The BDRV_REQ_ZERO_WRITE is currently implemented in a way that first the
image is possibly preallocated and then the zero flag is added to all
clusters. This means that a copy-on-write operation may be needed when
writing to these clusters, despite having used preallocation, negating
one of the major benefits of preallocation.
Instead, try to forward the BDRV_REQ_ZERO_WRITE to the protocol driver,
and if the protocol driver can ensure that the new area reads as zeros,
we can skip setting the zero flag in the qcow2 layer.
Unfortunately, the same approach doesn't work for metadata
preallocation, so we'll still set the zero flag there.
Signed-off-by: Kevin Wolf <kwolf@redhat.com>
---
block/qcow2.c | 22 +++++++++++++++++++---
tests/qemu-iotests/274.out | 4 ++--
2 files changed, 21 insertions(+), 5 deletions(-)
diff --git a/block/qcow2.c b/block/qcow2.c
index ad621fe404..b28e588942 100644
--- a/block/qcow2.c
+++ b/block/qcow2.c
@@ -4170,9 +4170,25 @@ static int coroutine_fn qcow2_co_truncate(BlockDriverState *bs, int64_t offset,
/* Allocate the data area */
new_file_size = allocation_start +
nb_new_data_clusters * s->cluster_size;
- /* Image file grows, so @exact does not matter */
- ret = bdrv_co_truncate(bs->file, new_file_size, false, prealloc, 0,
- errp);
+ /*
+ * Image file grows, so @exact does not matter.
+ *
+ * If we need to zero out the new area, try first whether the protocol
+ * driver can already take care of this.
+ */
+ if (flags & BDRV_REQ_ZERO_WRITE) {
+ ret = bdrv_co_truncate(bs->file, new_file_size, false, prealloc,
+ BDRV_REQ_ZERO_WRITE, errp);
+ if (ret >= 0) {
+ flags &= ~BDRV_REQ_ZERO_WRITE;
+ }
+ } else {
+ ret = -1;
+ }
+ if (ret < 0) {
+ ret = bdrv_co_truncate(bs->file, new_file_size, false, prealloc, 0,
+ errp);
+ }
if (ret < 0) {
error_prepend(errp, "Failed to resize underlying file: ");
qcow2_free_clusters(bs, allocation_start,
diff --git a/tests/qemu-iotests/274.out b/tests/qemu-iotests/274.out
index 179bd7ccaf..c355b52689 100644
--- a/tests/qemu-iotests/274.out
+++ b/tests/qemu-iotests/274.out
@@ -179,7 +179,7 @@ read 65536/65536 bytes at offset 9437184
10 MiB (0xa00000) bytes allocated at offset 5 MiB (0x500000)
[{ "start": 0, "length": 5242880, "depth": 1, "zero": true, "data": false},
-{ "start": 5242880, "length": 10485760, "depth": 0, "zero": true, "data": false, "offset": 327680}]
+{ "start": 5242880, "length": 10485760, "depth": 0, "zero": false, "data": true, "offset": 327680}]
=== preallocation=full ===
Formatting 'TEST_DIR/PID-base', fmt=qcow2 size=16777216 cluster_size=65536 lazy_refcounts=off refcount_bits=16
@@ -198,7 +198,7 @@ read 65536/65536 bytes at offset 11534336
4 MiB (0x400000) bytes allocated at offset 8 MiB (0x800000)
[{ "start": 0, "length": 8388608, "depth": 1, "zero": true, "data": false},
-{ "start": 8388608, "length": 4194304, "depth": 0, "zero": true, "data": false, "offset": 327680}]
+{ "start": 8388608, "length": 4194304, "depth": 0, "zero": false, "data": true, "offset": 327680}]
=== preallocation=off ===
Formatting 'TEST_DIR/PID-base', fmt=qcow2 size=393216 cluster_size=65536 lazy_refcounts=off refcount_bits=16
--
2.25.3
On 23.04.20 17:01, Kevin Wolf wrote: > The BDRV_REQ_ZERO_WRITE is currently implemented in a way that first the > image is possibly preallocated and then the zero flag is added to all > clusters.

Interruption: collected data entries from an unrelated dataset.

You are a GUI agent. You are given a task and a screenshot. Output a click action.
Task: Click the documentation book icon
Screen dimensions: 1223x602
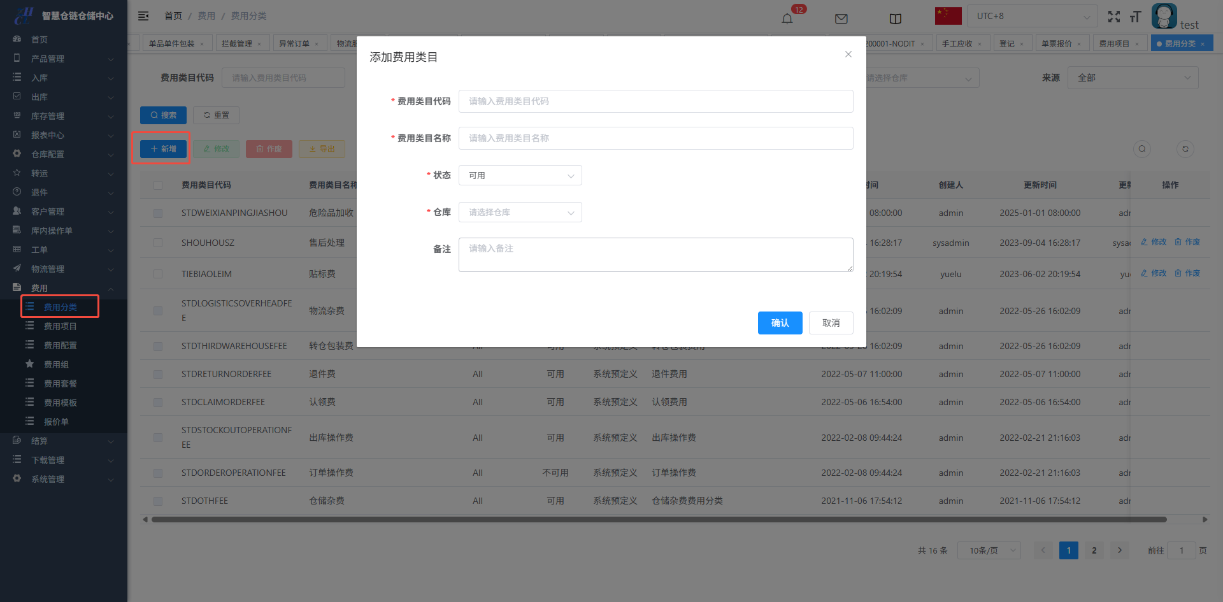pos(895,19)
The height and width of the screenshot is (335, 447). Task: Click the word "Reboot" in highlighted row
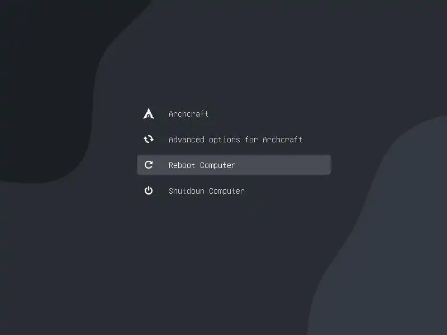click(182, 165)
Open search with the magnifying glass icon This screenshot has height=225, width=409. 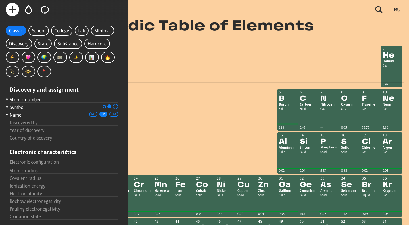click(x=379, y=10)
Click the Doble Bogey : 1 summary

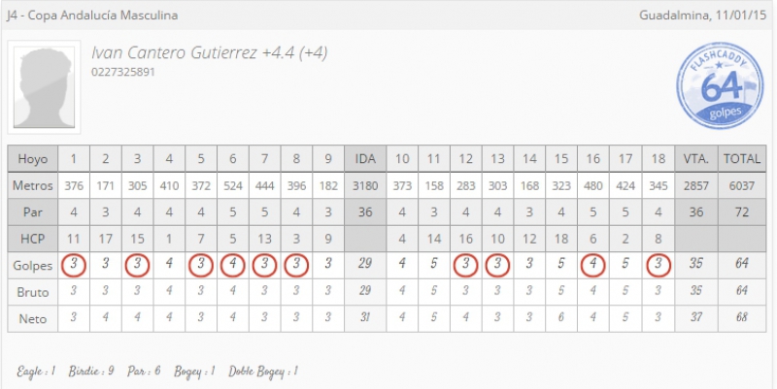tap(263, 372)
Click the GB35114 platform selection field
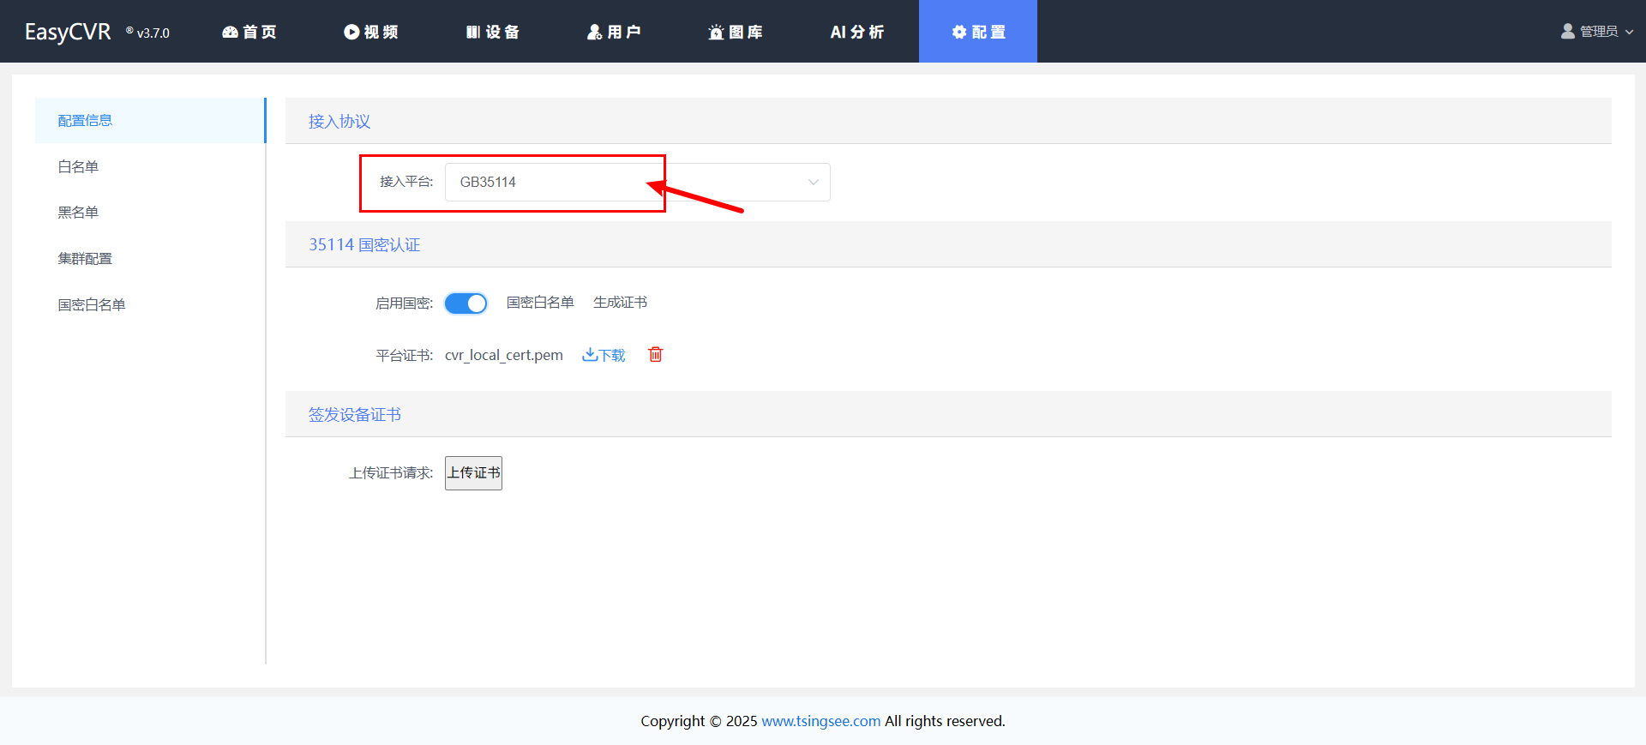1646x745 pixels. coord(549,182)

This means that a copy-on-write operation may be needed when > writing to these clusters, despite having used preallocation, negating > one of the major benefits of preallocation. > > Instead, try to forward the BDRV_REQ_ZERO_WRITE to the protocol driver, > and if the protocol driver can ensure that the new area reads as zeros, > we can skip setting the zero flag in the qcow2 layer. > > Unfortunately, the same approach doesn't work for metadata > preallocation, so we'll still set the zero flag there. > > Signed-off-by: Kevin Wolf <kwolf@redhat.com> > --- > block/qcow2.c | 22 +++++++++++++++++++--- > tests/qemu-iotests/274.out | 4 ++-- > 2 files changed, 21 insertions(+), 5 deletions(-) Oh, nice. I didn’t think you (or anyone else for that matter) would actually do this. :) With the errp thing fixed: Reviewed-by: Max Reitz <mreitz@redhat.com>
On 4/23/20 10:01 AM, Kevin Wolf wrote:
> The BDRV_REQ_ZERO_WRITE is currently implemented in a way that first the
> image is possibly preallocated and then the zero flag is added to all
> clusters. This means that a copy-on-write operation may be needed when
> writing to these clusters, despite having used preallocation, negating
> one of the major benefits of preallocation.
>
> Instead, try to forward the BDRV_REQ_ZERO_WRITE to the protocol driver,
> and if the protocol driver can ensure that the new area reads as zeros,
> we can skip setting the zero flag in the qcow2 layer.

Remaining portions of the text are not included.